Gestellte Aufgabe —
Kopiere die Zeilen vom Anfang bis einschließlich der Zeile mit „Looking at the“ wortgetreu. Lass die Bilder dabei weg.
-*-*-
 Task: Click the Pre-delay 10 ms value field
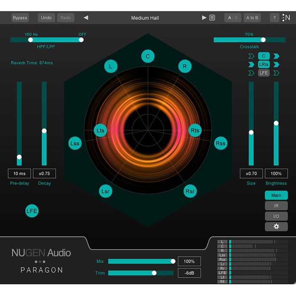coord(19,173)
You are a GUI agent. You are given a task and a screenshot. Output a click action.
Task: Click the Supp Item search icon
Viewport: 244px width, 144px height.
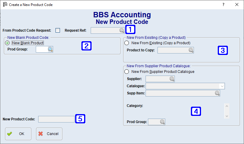(x=217, y=93)
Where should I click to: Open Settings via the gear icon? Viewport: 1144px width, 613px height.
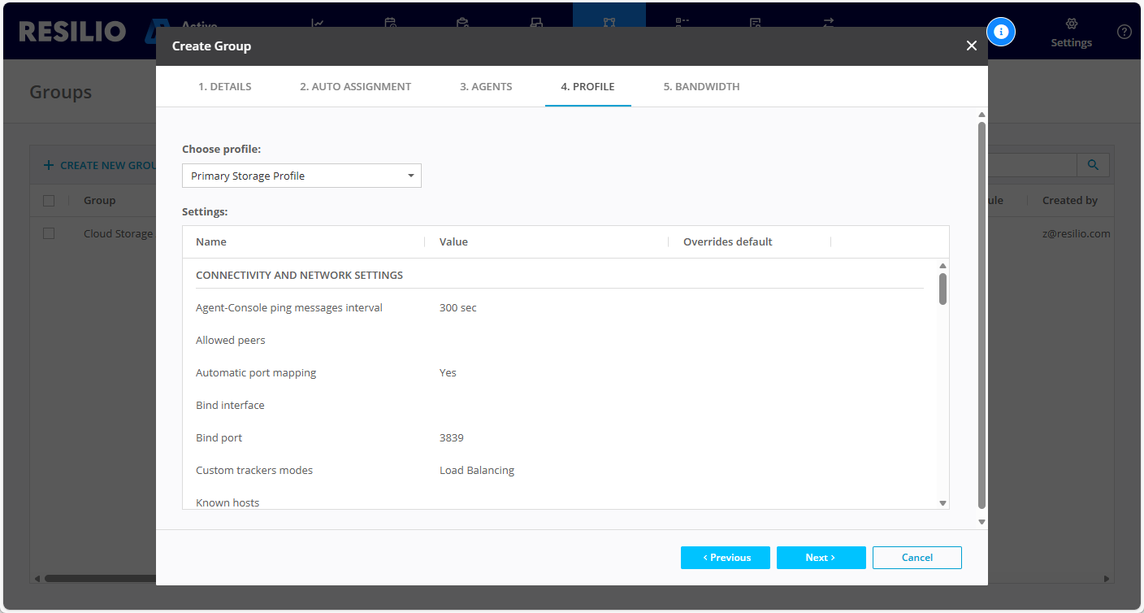click(1071, 24)
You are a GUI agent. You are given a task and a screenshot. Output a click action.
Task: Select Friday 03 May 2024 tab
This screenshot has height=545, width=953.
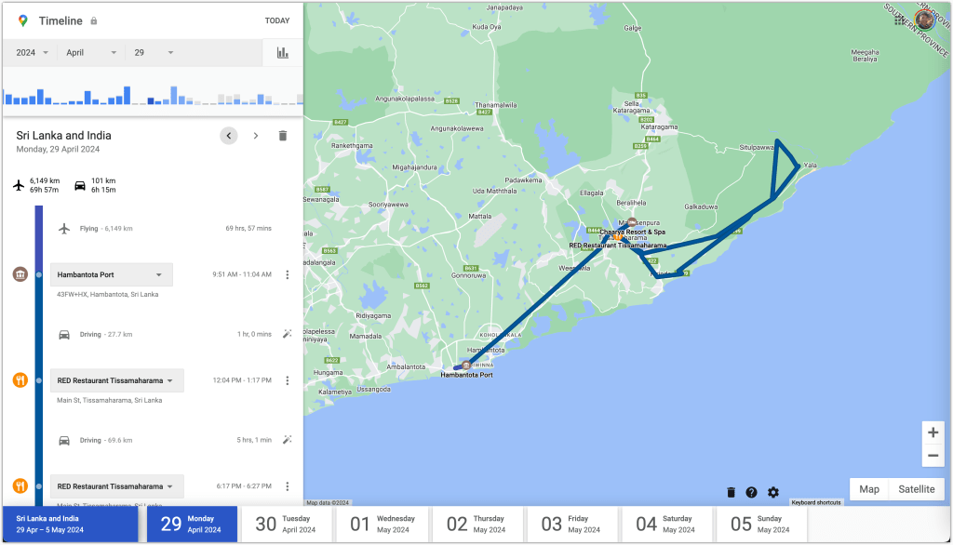(x=572, y=525)
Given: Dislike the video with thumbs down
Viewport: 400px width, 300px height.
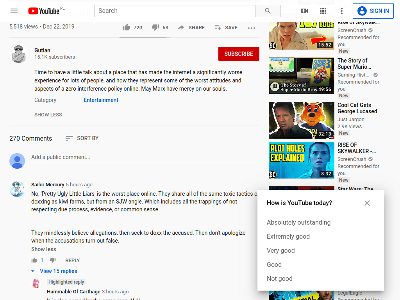Looking at the screenshot, I should (155, 28).
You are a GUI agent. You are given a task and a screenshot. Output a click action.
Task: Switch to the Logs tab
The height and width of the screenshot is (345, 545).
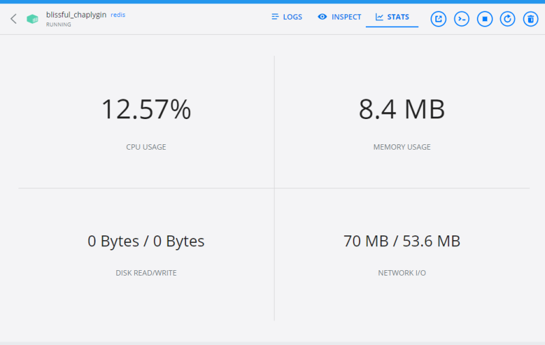286,17
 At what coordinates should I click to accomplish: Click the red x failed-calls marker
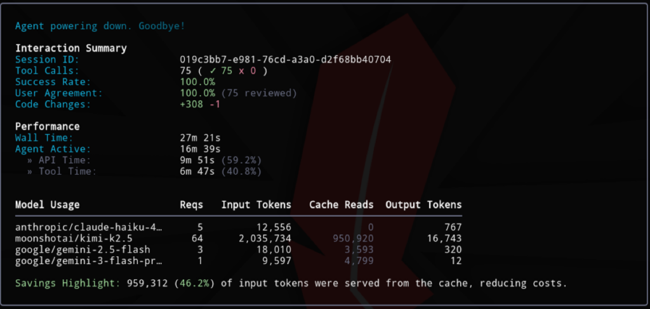coord(241,71)

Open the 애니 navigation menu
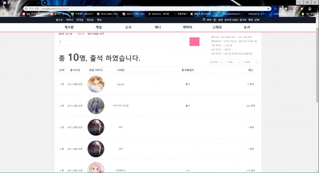pos(158,27)

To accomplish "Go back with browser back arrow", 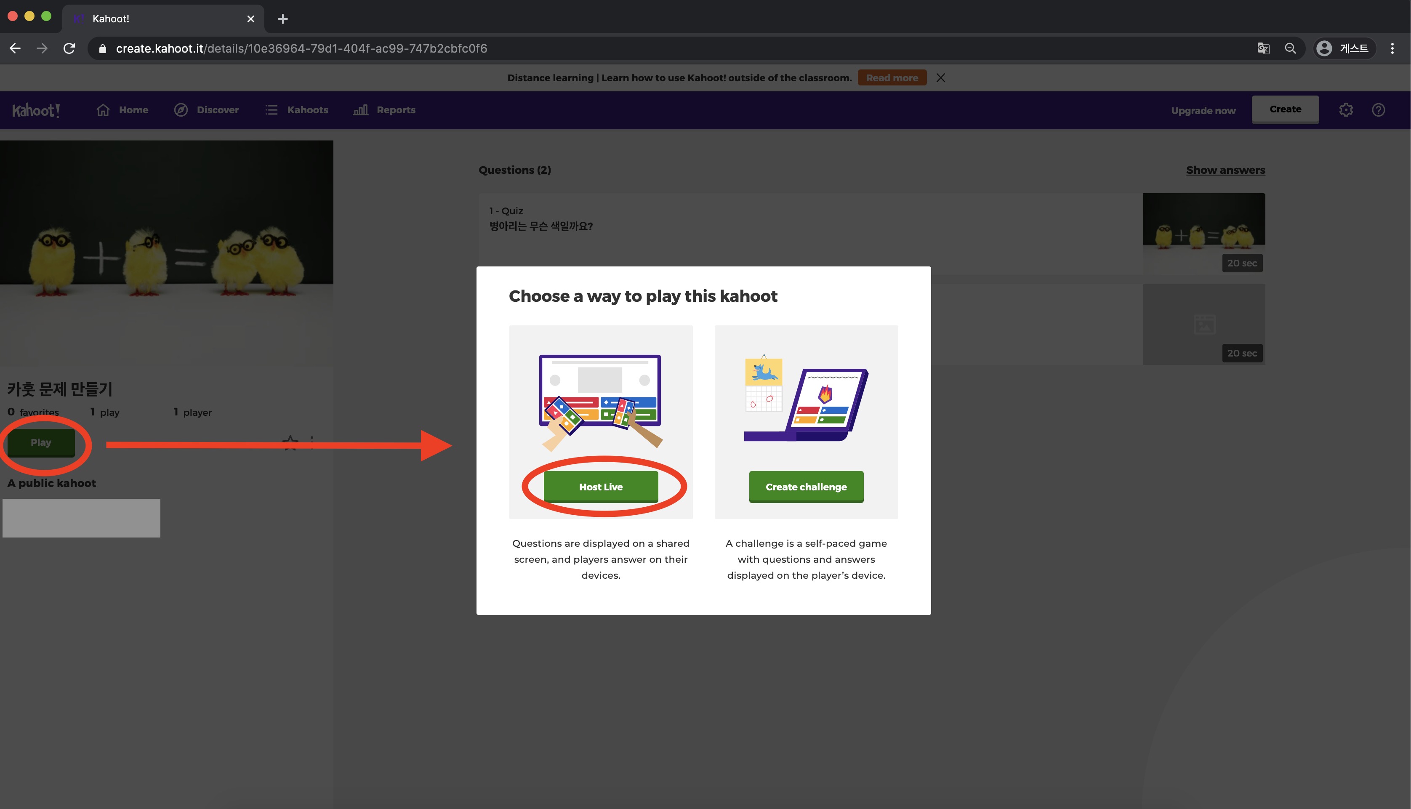I will point(16,48).
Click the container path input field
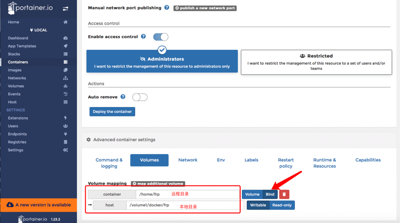 tap(187, 194)
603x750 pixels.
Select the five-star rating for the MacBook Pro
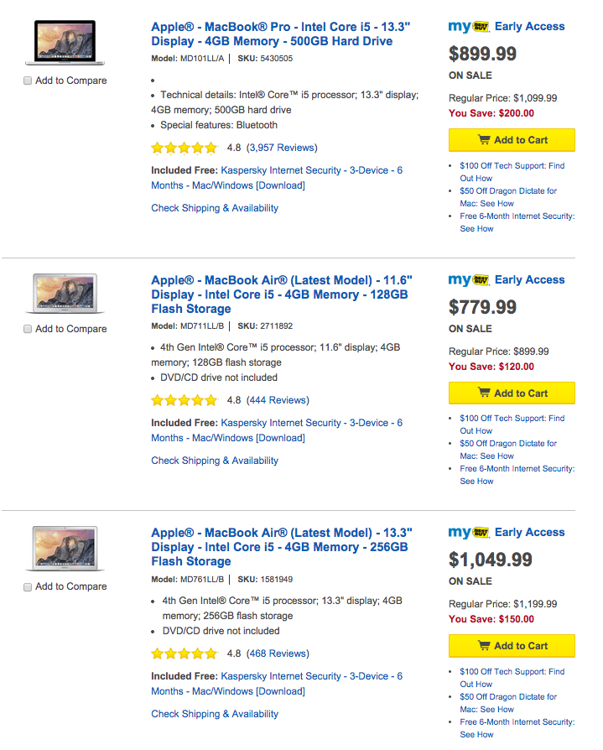(184, 147)
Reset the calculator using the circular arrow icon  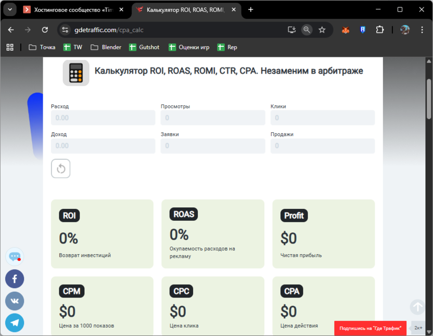60,168
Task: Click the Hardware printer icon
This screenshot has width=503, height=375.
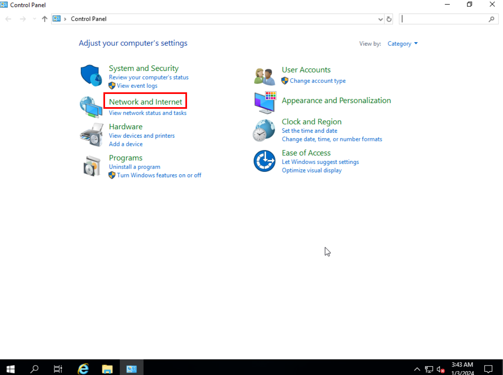Action: pos(91,134)
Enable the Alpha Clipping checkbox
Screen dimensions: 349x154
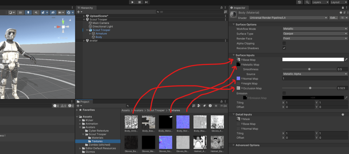pyautogui.click(x=284, y=43)
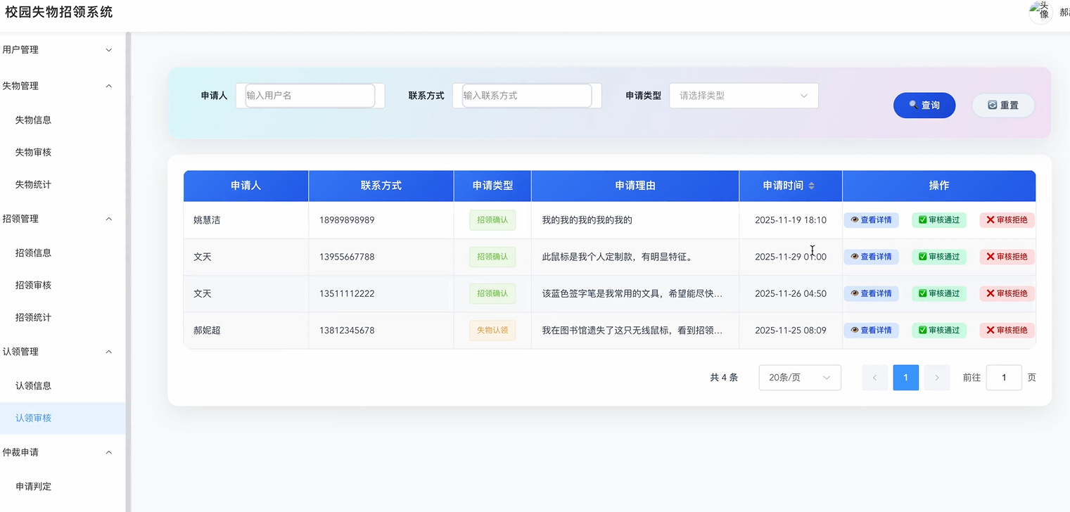Screen dimensions: 1070x512
Task: Open the 申请类型 type selection dropdown
Action: (743, 95)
-*-*-
Ergebnis —
 Task: Click the Pre-delay 10 ms value field
coord(19,173)
You are a GUI agent. You are given a task and a screenshot. Output a click action.
Task: Click the Supp Item search icon
Viewport: 244px width, 144px height.
(x=217, y=93)
Where should I click to: Open Settings via the gear icon? Viewport: 1144px width, 613px height.
click(1071, 24)
You are a GUI agent. You are given a task and a screenshot. Output a click action.
Task: Select Friday 03 May 2024 tab
This screenshot has height=545, width=953.
(x=572, y=525)
Given: Dislike the video with thumbs down
Viewport: 400px width, 300px height.
Looking at the screenshot, I should (155, 28).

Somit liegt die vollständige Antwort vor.